### Written problem
Please recast the material below as a Markdown table with the columns Row and Line, giving each line its own numbered row and leaving out any blank lines.

### The data
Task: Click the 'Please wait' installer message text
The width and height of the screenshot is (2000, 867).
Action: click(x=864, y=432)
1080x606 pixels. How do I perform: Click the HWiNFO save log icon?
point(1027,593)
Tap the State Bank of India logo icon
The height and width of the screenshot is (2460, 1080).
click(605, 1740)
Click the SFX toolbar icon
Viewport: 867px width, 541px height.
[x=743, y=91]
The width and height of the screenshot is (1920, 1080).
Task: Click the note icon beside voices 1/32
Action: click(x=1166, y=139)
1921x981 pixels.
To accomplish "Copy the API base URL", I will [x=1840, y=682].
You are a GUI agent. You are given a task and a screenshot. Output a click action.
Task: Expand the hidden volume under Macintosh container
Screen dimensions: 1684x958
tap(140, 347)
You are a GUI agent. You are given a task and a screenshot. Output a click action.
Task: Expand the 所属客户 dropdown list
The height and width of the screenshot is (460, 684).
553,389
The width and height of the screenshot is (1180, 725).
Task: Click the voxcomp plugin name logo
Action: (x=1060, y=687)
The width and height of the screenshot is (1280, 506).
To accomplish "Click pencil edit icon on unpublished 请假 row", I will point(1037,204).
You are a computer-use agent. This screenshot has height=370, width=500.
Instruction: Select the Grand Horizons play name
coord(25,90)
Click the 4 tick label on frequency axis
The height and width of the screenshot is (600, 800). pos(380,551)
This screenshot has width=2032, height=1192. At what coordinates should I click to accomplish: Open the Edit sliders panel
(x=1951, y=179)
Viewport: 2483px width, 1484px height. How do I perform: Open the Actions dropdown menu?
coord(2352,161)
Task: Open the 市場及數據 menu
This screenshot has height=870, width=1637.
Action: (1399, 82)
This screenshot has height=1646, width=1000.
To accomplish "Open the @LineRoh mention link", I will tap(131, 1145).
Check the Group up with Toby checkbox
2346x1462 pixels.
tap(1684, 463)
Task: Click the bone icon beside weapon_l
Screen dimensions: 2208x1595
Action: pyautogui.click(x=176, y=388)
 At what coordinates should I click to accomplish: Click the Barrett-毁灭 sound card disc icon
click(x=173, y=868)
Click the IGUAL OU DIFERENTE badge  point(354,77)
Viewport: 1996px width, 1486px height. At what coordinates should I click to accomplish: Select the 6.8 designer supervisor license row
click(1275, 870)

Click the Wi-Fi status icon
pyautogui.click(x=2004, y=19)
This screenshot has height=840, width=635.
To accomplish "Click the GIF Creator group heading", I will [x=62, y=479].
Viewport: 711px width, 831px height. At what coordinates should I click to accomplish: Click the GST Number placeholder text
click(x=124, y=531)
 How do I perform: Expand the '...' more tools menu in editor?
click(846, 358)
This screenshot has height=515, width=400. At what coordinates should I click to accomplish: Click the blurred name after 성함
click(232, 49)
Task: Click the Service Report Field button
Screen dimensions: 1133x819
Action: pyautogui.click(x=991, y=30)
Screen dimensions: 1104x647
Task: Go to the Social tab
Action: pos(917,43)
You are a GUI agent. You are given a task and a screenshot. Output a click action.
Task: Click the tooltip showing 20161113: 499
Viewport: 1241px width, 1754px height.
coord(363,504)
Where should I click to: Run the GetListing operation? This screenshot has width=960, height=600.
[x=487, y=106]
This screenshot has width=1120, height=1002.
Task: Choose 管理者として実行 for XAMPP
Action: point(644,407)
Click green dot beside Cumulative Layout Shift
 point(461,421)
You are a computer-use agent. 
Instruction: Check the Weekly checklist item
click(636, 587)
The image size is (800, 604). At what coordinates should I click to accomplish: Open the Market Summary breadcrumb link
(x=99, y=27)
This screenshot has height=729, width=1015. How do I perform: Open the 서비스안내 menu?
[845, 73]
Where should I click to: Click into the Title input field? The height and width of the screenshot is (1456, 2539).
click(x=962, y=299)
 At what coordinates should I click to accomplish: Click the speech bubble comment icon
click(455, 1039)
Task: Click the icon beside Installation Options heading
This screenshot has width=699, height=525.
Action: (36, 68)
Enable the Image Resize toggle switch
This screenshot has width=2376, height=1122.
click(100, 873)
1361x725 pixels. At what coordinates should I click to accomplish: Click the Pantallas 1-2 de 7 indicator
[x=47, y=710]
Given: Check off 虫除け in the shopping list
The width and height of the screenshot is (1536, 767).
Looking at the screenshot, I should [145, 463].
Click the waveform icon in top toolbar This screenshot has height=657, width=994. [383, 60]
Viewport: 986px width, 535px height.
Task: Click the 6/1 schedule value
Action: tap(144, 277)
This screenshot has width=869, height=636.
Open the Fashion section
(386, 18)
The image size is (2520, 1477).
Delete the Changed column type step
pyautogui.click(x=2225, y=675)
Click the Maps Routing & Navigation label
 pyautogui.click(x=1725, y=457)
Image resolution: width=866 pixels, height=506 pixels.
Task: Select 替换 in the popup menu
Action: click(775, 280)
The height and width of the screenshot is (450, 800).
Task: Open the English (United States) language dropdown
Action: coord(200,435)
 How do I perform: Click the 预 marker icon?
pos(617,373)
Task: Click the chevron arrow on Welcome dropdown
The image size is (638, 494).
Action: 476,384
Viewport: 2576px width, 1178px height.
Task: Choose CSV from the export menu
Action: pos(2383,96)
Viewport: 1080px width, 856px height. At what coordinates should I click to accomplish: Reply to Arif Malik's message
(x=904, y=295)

### Correct output
| Row | Line |
|---|---|
| 1 | Task: Click the 'Please wait' installer message text |
| 2 | The width and height of the screenshot is (2000, 867). |
| 3 | Action: click(x=864, y=432) |
| 4 | 1080x606 pixels. How do I perform: Click the HWiNFO save log icon? |
| 5 | point(1027,593) |
| 6 | Tap the State Bank of India logo icon |
| 7 | The height and width of the screenshot is (2460, 1080). |
| 8 | click(605, 1740) |
| 9 | Click the SFX toolbar icon |
| 10 | Viewport: 867px width, 541px height. |
| 11 | [x=743, y=91] |
| 12 | The width and height of the screenshot is (1920, 1080). |
| 13 | Task: Click the note icon beside voices 1/32 |
| 14 | Action: click(x=1166, y=139) |
| 15 | 1921x981 pixels. |
| 16 | To accomplish "Copy the API base URL", I will [x=1840, y=682]. |
| 17 | You are a GUI agent. You are given a task and a screenshot. Output a click action. |
| 18 | Task: Expand the hidden volume under Macintosh container |
| 19 | Screen dimensions: 1684x958 |
| 20 | tap(140, 347) |
| 21 | You are a GUI agent. You are given a task and a screenshot. Output a click action. |
| 22 | Task: Expand the 所属客户 dropdown list |
| 23 | The height and width of the screenshot is (460, 684). |
| 24 | 553,389 |
| 25 | The width and height of the screenshot is (1180, 725). |
| 26 | Task: Click the voxcomp plugin name logo |
| 27 | Action: (x=1060, y=687) |
| 28 | The width and height of the screenshot is (1280, 506). |
| 29 | To accomplish "Click pencil edit icon on unpublished 请假 row", I will point(1037,204). |
| 30 | You are a computer-use agent. This screenshot has height=370, width=500. |
| 31 | Instruction: Select the Grand Horizons play name |
| 32 | coord(25,90) |
| 33 | Click the 4 tick label on frequency axis |
| 34 | The height and width of the screenshot is (600, 800). pos(380,551) |
| 35 | This screenshot has width=2032, height=1192. At what coordinates should I click to accomplish: Open the Edit sliders panel |
| 36 | (x=1951, y=179) |
| 37 | Viewport: 2483px width, 1484px height. How do I perform: Open the Actions dropdown menu? |
| 38 | coord(2352,161) |
| 39 | Task: Open the 市場及數據 menu |
| 40 | This screenshot has height=870, width=1637. |
| 41 | Action: (1399, 82) |
| 42 | This screenshot has height=1646, width=1000. |
| 43 | To accomplish "Open the @LineRoh mention link", I will tap(131, 1145). |
| 44 | Check the Group up with Toby checkbox |
| 45 | 2346x1462 pixels. |
| 46 | tap(1684, 463) |
| 47 | Task: Click the bone icon beside weapon_l |
| 48 | Screen dimensions: 2208x1595 |
| 49 | Action: pyautogui.click(x=176, y=388) |
| 50 |  At what coordinates should I click to accomplish: Click the Barrett-毁灭 sound card disc icon |
| 51 | click(x=173, y=868) |
| 52 | Click the IGUAL OU DIFERENTE badge  point(354,77) |
| 53 | Viewport: 1996px width, 1486px height. At what coordinates should I click to accomplish: Select the 6.8 designer supervisor license row |
| 54 | click(1275, 870) |
| 55 | Click the Wi-Fi status icon |
| 56 | pyautogui.click(x=2004, y=19) |
| 57 | This screenshot has height=840, width=635. |
| 58 | To accomplish "Click the GIF Creator group heading", I will [x=62, y=479]. |
| 59 | Viewport: 711px width, 831px height. At what coordinates should I click to accomplish: Click the GST Number placeholder text |
| 60 | click(x=124, y=531) |
| 61 |  How do I perform: Expand the '...' more tools menu in editor? |
| 62 | click(846, 358) |
| 63 | This screenshot has height=515, width=400. At what coordinates should I click to accomplish: Click the blurred name after 성함 |
| 64 | click(232, 49) |
| 65 | Task: Click the Service Report Field button |
| 66 | Screen dimensions: 1133x819 |
| 67 | Action: pyautogui.click(x=991, y=30) |
| 68 | Screen dimensions: 1104x647 |
| 69 | Task: Go to the Social tab |
| 70 | Action: pos(917,43) |
| 71 | You are a GUI agent. You are given a task and a screenshot. Output a click action. |
| 72 | Task: Click the tooltip showing 20161113: 499 |
| 73 | Viewport: 1241px width, 1754px height. |
| 74 | coord(363,504) |
| 75 | Where should I click to: Run the GetListing operation? This screenshot has width=960, height=600. |
| 76 | [x=487, y=106] |
| 77 | This screenshot has width=1120, height=1002. |
| 78 | Task: Choose 管理者として実行 for XAMPP |
| 79 | Action: point(644,407) |
| 80 | Click green dot beside Cumulative Layout Shift |
| 81 |  point(461,421) |
| 82 | You are a computer-use agent.  |
| 83 | Instruction: Check the Weekly checklist item |
| 84 | click(636, 587) |
| 85 | The image size is (800, 604). At what coordinates should I click to accomplish: Open the Market Summary breadcrumb link |
| 86 | (x=99, y=27) |
| 87 | This screenshot has height=729, width=1015. How do I perform: Open the 서비스안내 menu? |
| 88 | [845, 73] |
| 89 | Where should I click to: Click into the Title input field? The height and width of the screenshot is (1456, 2539). |
| 90 | click(x=962, y=299) |
| 91 |  At what coordinates should I click to accomplish: Click the speech bubble comment icon |
| 92 | click(455, 1039) |
| 93 | Task: Click the icon beside Installation Options heading |
| 94 | This screenshot has width=699, height=525. |
| 95 | Action: (36, 68) |
| 96 | Enable the Image Resize toggle switch |
| 97 | This screenshot has width=2376, height=1122. |
| 98 | click(100, 873) |
| 99 | 1361x725 pixels. At what coordinates should I click to accomplish: Click the Pantallas 1-2 de 7 indicator |
| 100 | [x=47, y=710] |
| 101 | Given: Check off 虫除け in the shopping list |
| 102 | The width and height of the screenshot is (1536, 767). |
| 103 | Looking at the screenshot, I should [145, 463]. |
| 104 | Click the waveform icon in top toolbar This screenshot has height=657, width=994. [383, 60] |
| 105 | Viewport: 986px width, 535px height. |
| 106 | Task: Click the 6/1 schedule value |
| 107 | Action: tap(144, 277) |
| 108 | This screenshot has width=869, height=636. |
| 109 | Open the Fashion section |
| 110 | (386, 18) |
| 111 | The image size is (2520, 1477). |
| 112 | Delete the Changed column type step |
| 113 | pyautogui.click(x=2225, y=675) |
| 114 | Click the Maps Routing & Navigation label |
| 115 |  pyautogui.click(x=1725, y=457) |
| 116 | Image resolution: width=866 pixels, height=506 pixels. |
| 117 | Task: Select 替换 in the popup menu |
| 118 | Action: click(775, 280) |
| 119 | The height and width of the screenshot is (450, 800). |
| 120 | Task: Open the English (United States) language dropdown |
| 121 | Action: coord(200,435) |
| 122 |  How do I perform: Click the 预 marker icon? |
| 123 | pos(617,373) |
| 124 | Task: Click the chevron arrow on Welcome dropdown |
| 125 | The image size is (638, 494). |
| 126 | Action: 476,384 |
| 127 | Viewport: 2576px width, 1178px height. |
| 128 | Task: Choose CSV from the export menu |
| 129 | Action: pos(2383,96) |
| 130 | Viewport: 1080px width, 856px height. At what coordinates should I click to accomplish: Reply to Arif Malik's message |
| 131 | (x=904, y=295) |